With his colleagues at the Auckland Bioengineering Institute, Greg developed a novel scanned-line confocal microscope that enables high-resolution 3D imaging at multiple wavelengths over scales exceeding those available using standard confocal or light-sheet systems. Image resolution is typically better than 1 µm, and images can span tens of millimetres in-plane and several millimetres axially, with image sizes often approaching one trillion 3D pixels. The same imaging technology is now also being applied to brain, lymph, and other tissues to look at their own structure-function relationships.

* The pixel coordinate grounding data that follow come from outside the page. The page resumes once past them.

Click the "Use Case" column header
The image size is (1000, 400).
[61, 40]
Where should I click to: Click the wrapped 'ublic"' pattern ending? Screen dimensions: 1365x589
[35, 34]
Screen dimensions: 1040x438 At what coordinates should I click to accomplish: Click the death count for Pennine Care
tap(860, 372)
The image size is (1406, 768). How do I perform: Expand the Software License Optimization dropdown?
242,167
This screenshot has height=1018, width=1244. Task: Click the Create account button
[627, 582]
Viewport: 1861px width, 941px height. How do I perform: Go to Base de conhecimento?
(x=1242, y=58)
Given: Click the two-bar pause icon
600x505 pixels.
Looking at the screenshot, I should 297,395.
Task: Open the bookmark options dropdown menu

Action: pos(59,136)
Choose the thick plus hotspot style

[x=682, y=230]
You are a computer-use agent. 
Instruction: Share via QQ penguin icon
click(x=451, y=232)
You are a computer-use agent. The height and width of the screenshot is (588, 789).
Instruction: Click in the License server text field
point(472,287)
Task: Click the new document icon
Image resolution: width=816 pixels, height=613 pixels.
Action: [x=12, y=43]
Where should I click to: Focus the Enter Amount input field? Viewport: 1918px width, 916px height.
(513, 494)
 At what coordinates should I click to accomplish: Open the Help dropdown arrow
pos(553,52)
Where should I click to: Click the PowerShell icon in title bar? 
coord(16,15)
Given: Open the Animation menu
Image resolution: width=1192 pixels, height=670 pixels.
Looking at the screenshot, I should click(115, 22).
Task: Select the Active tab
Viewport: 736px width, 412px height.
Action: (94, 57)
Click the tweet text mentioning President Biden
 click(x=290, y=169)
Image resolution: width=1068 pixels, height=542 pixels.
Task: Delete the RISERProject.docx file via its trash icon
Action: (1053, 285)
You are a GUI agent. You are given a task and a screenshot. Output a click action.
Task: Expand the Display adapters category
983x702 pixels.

Greg and colleagues have developed a parallel Python code which reconstructs images from the raw data, including deconvolution using the microscope point spread function. Whilst the code scales very well, the sheer size of the images (100 GB to TBs) means that there is a backlog of images to be processed. Small cases run with 60 processors require about 30 hours to complete, while larger images take 10x longer. The picture below shows the output of the ARM MAP profiler, highlighting the execution bottlenecks.
What was done
NeSI Research Software Engineer Alexander Pletzer and Data Science Engineer Maxime Rio were tasked to evaluate the present implementation of the code and explore whether additional performance improvements could be obtained. They focused their attention on the Fast Fourier Transform (FFT) parts of the algorithm, which applies a deconvolution kernel to sharpen the image. They found that, although the implementation was optimal for running on a Central Processing Unit (CPU), migrating the code to a Graphical Processing Unit (GPU) could accelerate the code.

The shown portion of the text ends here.